System requirements are:
- i586-compatible CPU (with slight changes can run on i486 machine)
- 12 MB of RAM
- VESA-compatible graphics card
- 1.44 MB 3.5" floppy drive, hard disk drive, USB flash drive or CD-ROM drive
- Keyboard and mouse (COM, PS/2 or USB)

== Reception ==
In a 2009 review piece on alternative operating systems, TechRadar called it "tremendously impressive", noting its performance and streamlined codebase.

Dedoimedo.com reviewed KolibriOS in 2012:

I allocated a more than sufficient 64MB of RAM to KolibriOS and let it fly. Now, to really show you how fast this thing is, I recorded a boot session. It shows the simple KolibriOS boot menu. Next, I press the Enter key. Soon thereafter, we are inside a fully functional desktop. How soon? Well, you can enjoy the video embedded below or follow the Youtube link if you hate embedded stuff. Now, keep your eyes on the screen, as the video is rather short. I mean, really, really short.

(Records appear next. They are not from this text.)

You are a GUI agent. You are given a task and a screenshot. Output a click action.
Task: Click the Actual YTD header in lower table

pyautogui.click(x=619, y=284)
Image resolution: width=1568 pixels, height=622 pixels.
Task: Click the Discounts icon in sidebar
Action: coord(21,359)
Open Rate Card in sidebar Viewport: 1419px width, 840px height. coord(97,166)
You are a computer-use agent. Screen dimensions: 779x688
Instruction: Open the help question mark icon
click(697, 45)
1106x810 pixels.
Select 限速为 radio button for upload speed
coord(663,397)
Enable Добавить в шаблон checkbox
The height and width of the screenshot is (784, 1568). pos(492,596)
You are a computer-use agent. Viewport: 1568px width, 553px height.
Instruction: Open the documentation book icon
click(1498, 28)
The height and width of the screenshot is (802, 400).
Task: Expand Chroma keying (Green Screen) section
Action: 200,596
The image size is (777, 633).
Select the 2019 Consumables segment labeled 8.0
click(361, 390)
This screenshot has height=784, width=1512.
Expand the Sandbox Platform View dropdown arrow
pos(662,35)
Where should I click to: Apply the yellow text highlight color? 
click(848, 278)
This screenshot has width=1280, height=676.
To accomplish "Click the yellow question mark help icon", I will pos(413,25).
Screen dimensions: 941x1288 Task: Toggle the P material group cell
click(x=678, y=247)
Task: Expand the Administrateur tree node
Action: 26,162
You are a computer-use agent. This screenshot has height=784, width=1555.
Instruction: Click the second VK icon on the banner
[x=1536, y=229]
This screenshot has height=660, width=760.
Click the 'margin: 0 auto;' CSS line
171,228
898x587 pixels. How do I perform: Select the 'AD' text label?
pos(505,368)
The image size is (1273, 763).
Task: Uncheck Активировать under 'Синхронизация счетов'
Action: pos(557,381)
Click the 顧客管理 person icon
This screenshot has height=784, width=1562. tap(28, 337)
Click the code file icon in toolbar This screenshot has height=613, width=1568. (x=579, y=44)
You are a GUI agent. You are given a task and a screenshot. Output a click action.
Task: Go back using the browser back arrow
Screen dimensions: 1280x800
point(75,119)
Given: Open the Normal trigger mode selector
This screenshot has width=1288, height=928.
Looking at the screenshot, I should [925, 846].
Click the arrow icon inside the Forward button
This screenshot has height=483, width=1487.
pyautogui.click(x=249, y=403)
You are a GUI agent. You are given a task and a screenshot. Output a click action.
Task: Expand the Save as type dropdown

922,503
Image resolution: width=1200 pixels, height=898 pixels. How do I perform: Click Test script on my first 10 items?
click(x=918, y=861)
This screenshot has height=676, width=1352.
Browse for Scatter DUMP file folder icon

Jesse Smith from DistroWatch Weekly wrote the following review about KolibriOS in 2009:

The application menu is broken down into familiar groupings, such as Development, Games, Data Processing, Network and Help. There are also demo programs showing off various graphics and screensavers. Programs are easy to find and most applications work well. The help documentation is a bit scattered, as it covers a number of different topics, but there doesn't seem to be a pattern to what is explained and what isn't. In short, finding help is hit or miss, but what is explained is done so clearly.
In 2024, Simon Batt of XDA Developers wrote that KolibriOS is "charming" and that it is "perfect" for giving new life to older PCs.